* _READING PASSAGE_
_ _ _ _ _

Studio album by Australian Crawl
- Released: July 1985
- Genre: Rock
- Length: 43:24
- Label: Freestyle, EMI
- Producer: Adam Kidron

Australian Crawl chronology
| Crawl File (1984) | Between a Rock and a Hard Place (1985) | The Final Wave (1986) |

Singles from Between a Rock and a Hard Place
- "Two Can Play" Released: June 1985; "If This Is Love" Released: September 1985; "Trouble Spot Rock" Released: November 1985; "Two Hearts" Released: January 1986;

= Between a Rock and a Hard Place (Australian Crawl album) =

Between a Rock and a Hard Place was the final studio album from Australian rock band Australian Crawl. It was produced by English producer Adam Kidron (Ian Dury, Cabaret Voltaire, Aztec Camera).

Disappointed with sales, the band was ready to split but had to go out on tour for the next year to pay off the enormous $400,000 cost of producing the album.

==Track listing==
All songs were written by James Reyne, except where otherwise noted.

1. "Two Can Play" (Simon Hussey, James Reyne) – 3:48
2. "I'd Do It" – 3:33
3. "Divers Down" – 3:07
4. "If This Is Love" – 3:26
5. "Two Hearts" (Simon Hussey, James Reyne) – 3:55
6. "Trouble Spot Rock" – 4:46
7. "You Told Me" (Simon Hussey, James Reyne) – 3:06
8. "My Day at the Beach" – 3:51
9. "Always the Way" (Simon Hussey, James Reyne) – 5:37
10. "Newly Weds in the Morning" – 3:07
11. "Land of Hope and Glory" – 5:08

==Personnel==
Credits (taken from album's back cover and liner notes):

===Australian Crawl===
- James Reyne – vocals, rhythm guitars (tracks 1, 3–4 and 7–8), guitars (tracks 2 and 10), acoustic guitars (tracks 3–4 and 6), marimba (track 1), harp (track 10), saxophones (track 10)
- Brad Robinson – keyboards (tracks 1, 3–9 and 11), clavinet (track 2), synthesizer (track 10), backing vocals (track 6)

_ _ _ _ _

* _PROBLEM DESCRIPTION_
Answer these questions using the album article:
1. Who produced the album?
2. What was the cost of producing the album?
3. What instrument did Brad Robinson play on track 2?
The listing that comes next is drawn from a separate source.

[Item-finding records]
_ _ _ _ _

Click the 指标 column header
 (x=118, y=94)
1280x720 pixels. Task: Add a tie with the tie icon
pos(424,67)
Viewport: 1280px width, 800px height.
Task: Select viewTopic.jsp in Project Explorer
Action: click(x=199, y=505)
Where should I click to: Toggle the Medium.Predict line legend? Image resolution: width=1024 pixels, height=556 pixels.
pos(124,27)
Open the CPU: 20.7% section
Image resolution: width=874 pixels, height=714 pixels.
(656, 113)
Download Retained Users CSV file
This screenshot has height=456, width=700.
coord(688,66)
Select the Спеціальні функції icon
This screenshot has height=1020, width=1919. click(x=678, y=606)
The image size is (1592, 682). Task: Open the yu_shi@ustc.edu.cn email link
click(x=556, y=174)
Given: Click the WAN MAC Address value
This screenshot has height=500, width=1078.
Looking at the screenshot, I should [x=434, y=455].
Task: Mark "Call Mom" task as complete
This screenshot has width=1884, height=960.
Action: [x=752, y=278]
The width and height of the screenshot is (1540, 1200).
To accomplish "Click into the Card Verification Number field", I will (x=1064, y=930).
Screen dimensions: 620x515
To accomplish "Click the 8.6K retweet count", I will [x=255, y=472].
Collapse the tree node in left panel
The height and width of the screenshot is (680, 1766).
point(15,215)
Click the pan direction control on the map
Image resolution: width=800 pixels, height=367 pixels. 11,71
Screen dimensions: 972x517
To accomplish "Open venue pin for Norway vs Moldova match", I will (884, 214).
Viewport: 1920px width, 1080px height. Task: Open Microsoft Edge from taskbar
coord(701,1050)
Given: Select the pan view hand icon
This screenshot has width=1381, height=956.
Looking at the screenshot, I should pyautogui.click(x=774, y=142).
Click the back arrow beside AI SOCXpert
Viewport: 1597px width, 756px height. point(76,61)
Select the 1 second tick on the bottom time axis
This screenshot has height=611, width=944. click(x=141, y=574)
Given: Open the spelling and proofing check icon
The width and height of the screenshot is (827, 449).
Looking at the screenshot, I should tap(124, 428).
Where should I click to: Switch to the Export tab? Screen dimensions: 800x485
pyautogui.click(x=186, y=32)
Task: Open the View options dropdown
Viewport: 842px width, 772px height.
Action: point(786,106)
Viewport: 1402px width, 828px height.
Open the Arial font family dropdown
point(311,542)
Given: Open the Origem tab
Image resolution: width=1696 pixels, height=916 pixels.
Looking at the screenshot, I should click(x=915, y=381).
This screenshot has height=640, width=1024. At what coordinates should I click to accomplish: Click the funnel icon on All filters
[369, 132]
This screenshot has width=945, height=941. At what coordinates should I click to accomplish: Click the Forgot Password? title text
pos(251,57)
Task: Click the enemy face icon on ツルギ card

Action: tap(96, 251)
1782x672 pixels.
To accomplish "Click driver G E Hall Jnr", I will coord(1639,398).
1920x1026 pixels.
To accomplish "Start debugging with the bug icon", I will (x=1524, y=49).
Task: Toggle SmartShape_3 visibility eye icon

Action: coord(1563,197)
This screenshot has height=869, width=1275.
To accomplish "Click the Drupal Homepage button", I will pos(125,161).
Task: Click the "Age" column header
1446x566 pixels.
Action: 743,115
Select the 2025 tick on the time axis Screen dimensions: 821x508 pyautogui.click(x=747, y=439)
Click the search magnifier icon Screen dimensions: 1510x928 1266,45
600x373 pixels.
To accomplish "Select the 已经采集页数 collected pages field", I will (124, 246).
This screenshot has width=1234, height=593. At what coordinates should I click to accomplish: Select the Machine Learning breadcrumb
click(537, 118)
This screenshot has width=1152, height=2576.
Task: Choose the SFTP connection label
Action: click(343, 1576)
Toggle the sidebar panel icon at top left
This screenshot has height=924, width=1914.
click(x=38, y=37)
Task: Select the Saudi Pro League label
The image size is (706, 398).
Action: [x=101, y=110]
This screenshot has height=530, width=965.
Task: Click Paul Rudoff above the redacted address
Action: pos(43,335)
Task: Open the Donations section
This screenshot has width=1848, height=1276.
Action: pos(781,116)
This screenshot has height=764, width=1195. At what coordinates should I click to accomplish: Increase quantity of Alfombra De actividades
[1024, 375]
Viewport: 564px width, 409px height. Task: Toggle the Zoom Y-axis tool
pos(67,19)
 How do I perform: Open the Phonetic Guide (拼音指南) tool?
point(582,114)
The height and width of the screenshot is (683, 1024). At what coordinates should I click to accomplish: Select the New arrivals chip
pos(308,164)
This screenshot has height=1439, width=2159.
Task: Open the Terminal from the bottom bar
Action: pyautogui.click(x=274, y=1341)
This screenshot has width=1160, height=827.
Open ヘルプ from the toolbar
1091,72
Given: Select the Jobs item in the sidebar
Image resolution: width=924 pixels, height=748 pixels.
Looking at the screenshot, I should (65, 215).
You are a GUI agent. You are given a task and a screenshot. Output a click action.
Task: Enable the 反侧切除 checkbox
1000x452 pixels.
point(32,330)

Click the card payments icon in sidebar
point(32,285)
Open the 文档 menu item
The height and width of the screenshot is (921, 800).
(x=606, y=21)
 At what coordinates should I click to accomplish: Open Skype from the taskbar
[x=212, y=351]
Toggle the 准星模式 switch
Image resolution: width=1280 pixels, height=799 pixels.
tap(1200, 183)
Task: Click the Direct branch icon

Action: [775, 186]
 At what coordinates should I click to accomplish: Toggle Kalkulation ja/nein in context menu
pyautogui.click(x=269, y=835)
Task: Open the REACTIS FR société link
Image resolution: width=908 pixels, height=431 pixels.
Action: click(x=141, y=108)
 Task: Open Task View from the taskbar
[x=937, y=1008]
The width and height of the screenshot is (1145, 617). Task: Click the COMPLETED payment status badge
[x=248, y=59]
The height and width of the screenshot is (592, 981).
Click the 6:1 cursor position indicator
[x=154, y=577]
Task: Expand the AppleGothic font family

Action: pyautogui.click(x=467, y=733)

_ _ _ _ _

* _EXPECTED OUTPUT_
1. Adam Kidron
2. $400,000
3. Clavinet